TO BE DONE: Continue the text on Pending Beacon API reliability from where it stops.

However, there appears to be a bug with PendingGetBeacon during a page-unloading scenario like pagehide or visibilitychange, particularly on Mobile. If the Chrome engineers can figure out a way to increase the reliability there, I would expect the Pending Beacon API to be equivalent to using sendBeacon() (which is our preferred mechanism today).

NOTE: I measured the reliability of sending beacons during beforeunload and unload as well, but since those events are deprecated / not-recommended / unreliable / break BFCache events, I’ll skip those results in this post.

Reliability of Pending Beacon "now" vs "backgroundTimeout"

The next experiment I ran was to determine if the backgroundTimeout functionality of the Pending Beacon API was reliable to use.

DATASET SECTION:
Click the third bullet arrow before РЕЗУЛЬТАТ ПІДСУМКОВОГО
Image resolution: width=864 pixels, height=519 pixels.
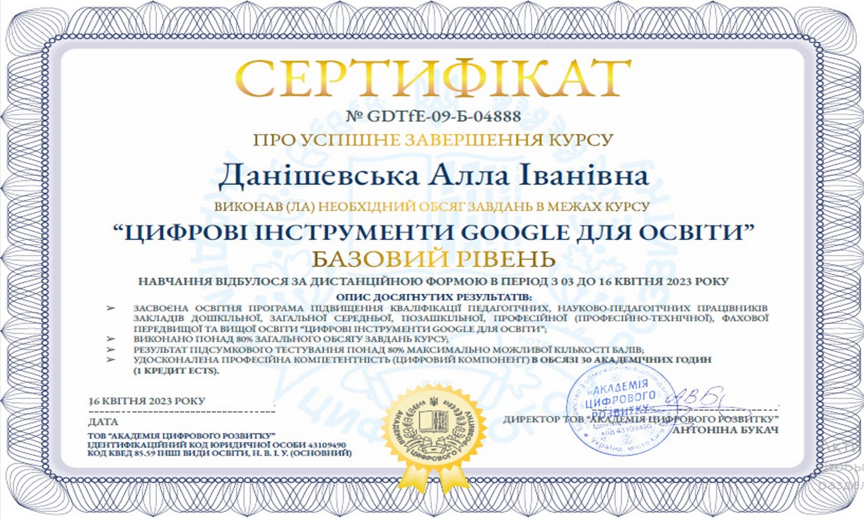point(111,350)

EXPECTED ANSWER:
Here’s the description of the parameter (which has changed slightly with the fetch()-based proposal, but I would guess would operate similarly):

  • backgroundTimeout: A mutable Number property specifying a timeout in milliseconds whether the timer starts after the page enters the next hidden visibility state. If setting the value >= 0, after the timeout expires, the beacon will be queued for sending by the browser, regardless of whether or not the page has been discarded yet. If the value < 0, it is equivalent to no timeout and the beacon will only be sent by the browser on page discarded or on page evicted from BFCache. The timeout will be reset if the page enters visible state again before the timeout expires. Note that the beacon is not guaranteed to be sent at exactly this many milliseconds after hidden, because the browser has freedom to bundle/batch multiple beacons, and the browser might send out earlier than specified value (see Privacy Considerations). Defaults to -1.

In other words, ask the browser to send a beacon after backgroundTimeout milliseconds of being hidden.

This can be very useful as an alternative to listening to the pagehide / visibilitychange events for beaconing your "last" bits of data. If you regularly update your Pending Beacon, you may not need to listen to those event at all.

But can we trust the browser to still send our Pending Beacon, after we’ve queued it up?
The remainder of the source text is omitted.